3 Trustees of A.I.G. Are Quiet, Perhaps to a Fault
By Edmund L. Andrews
In an early sign of just how tricky corporate governance has become in the era of taxpayer bailouts, three little-known trustees with no office, no staff and almost no mission will soon be deciding questions that affect the fate of American International Group, the giant insurance company. The trustees include a retired Wall Street executive, the head of a Texas pipeline company and the chairwoman of a firm in Bermuda that provides administrative services to hedge funds. Even though the government has bailed out A.I.G. with $170 billion in federal money, and even though the Treasury owns nearly 80 percent of its shares, the voting power is in the hands of the three trustees. Yet for all their responsibility, the trustees have studiously remained invisible to the public.
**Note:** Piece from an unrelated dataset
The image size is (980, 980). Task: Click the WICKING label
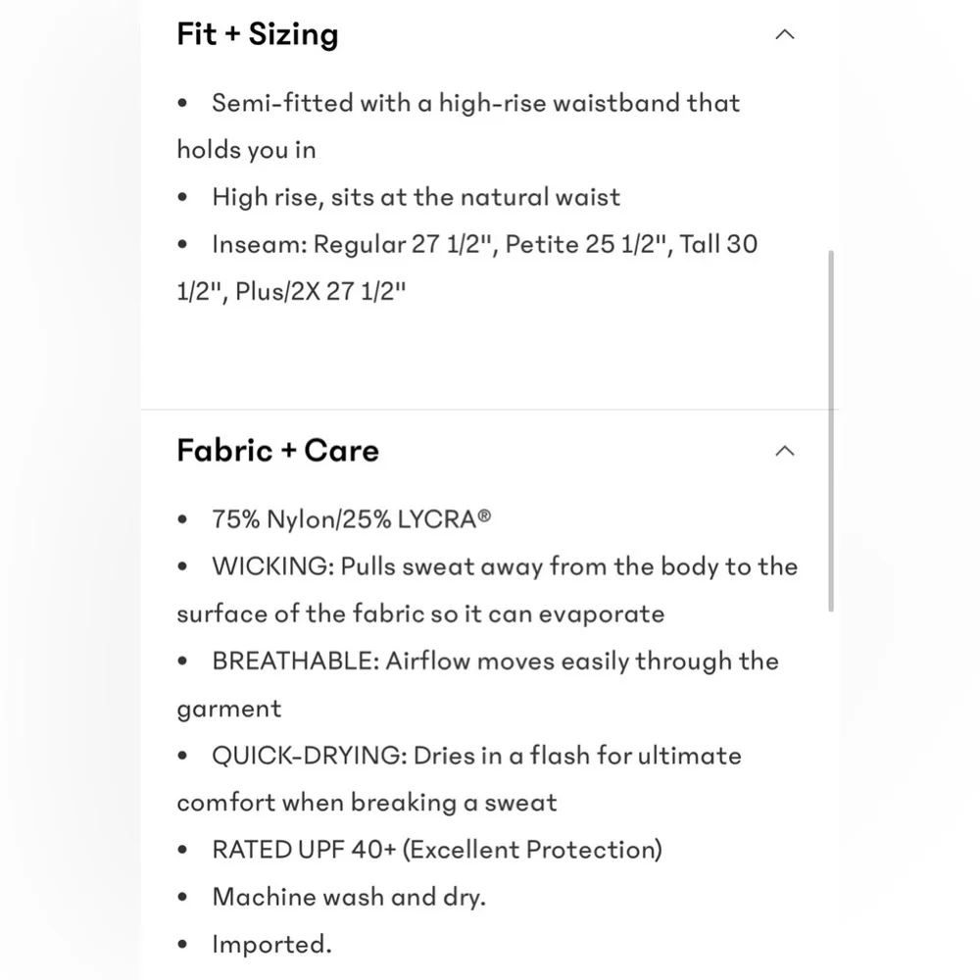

Even after the nationwide uproar last month over bonus payments made to A.I.G. executives at a time when taxpayers were rescuing the company from collapse, the trustees have said nothing in public about their activities or their plans. Some analysts say the setup provides cover for officials who, despite the government’s large stake in various banks, want to preserve the notion that neither the Treasury nor the Fed “owns” A.I.G. or controls any major banks. “This was the best idea they could come up with at 4 in the morning on how to avoid the conflicts of government ownership,” said Karen Shaw Petrou, president of Federal Financial Analytics, a consulting firm in Washington.